- **WHAT YOU WILL DO**
Repeat verbatim, and only, the lines of the data below, beginning at the line that contains "Follow the Administration" and stopping after the line that contains "Task: Expand the Provisioning dropdown menu".

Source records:

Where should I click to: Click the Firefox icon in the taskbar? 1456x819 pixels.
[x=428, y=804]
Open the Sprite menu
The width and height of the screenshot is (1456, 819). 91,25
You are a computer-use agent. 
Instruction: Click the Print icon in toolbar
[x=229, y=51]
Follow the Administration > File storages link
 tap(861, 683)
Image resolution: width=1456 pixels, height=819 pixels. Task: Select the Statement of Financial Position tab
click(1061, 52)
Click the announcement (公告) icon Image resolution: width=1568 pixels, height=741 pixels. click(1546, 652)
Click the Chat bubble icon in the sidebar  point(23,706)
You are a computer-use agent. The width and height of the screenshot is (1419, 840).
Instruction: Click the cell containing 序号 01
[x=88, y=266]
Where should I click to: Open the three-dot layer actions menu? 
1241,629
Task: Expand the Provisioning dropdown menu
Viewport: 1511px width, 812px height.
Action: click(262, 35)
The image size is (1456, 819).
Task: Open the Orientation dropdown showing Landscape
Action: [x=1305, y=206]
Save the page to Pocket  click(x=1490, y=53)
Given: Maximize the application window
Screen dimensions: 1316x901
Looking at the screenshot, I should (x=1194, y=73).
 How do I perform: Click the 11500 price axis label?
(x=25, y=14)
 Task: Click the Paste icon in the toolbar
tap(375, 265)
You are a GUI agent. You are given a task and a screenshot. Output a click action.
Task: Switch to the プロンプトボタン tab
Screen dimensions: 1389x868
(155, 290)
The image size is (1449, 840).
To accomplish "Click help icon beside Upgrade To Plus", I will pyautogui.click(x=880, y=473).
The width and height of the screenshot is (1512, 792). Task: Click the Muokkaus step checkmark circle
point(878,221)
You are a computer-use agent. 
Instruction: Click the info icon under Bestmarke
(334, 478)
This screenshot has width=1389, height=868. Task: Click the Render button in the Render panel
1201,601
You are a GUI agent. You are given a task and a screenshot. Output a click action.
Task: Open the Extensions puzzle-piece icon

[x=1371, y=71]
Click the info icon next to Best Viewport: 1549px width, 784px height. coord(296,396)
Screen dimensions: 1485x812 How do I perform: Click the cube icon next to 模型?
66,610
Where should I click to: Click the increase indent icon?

- **TASK RESPONSE**
Follow the Administration > File storages link
 tap(861, 683)
Image resolution: width=1456 pixels, height=819 pixels. Task: Select the Statement of Financial Position tab
click(1061, 52)
Click the announcement (公告) icon Image resolution: width=1568 pixels, height=741 pixels. click(1546, 652)
Click the Chat bubble icon in the sidebar  point(23,706)
You are a computer-use agent. The width and height of the screenshot is (1419, 840).
Instruction: Click the cell containing 序号 01
[x=88, y=266]
Where should I click to: Open the three-dot layer actions menu? 
1241,629
Task: Expand the Provisioning dropdown menu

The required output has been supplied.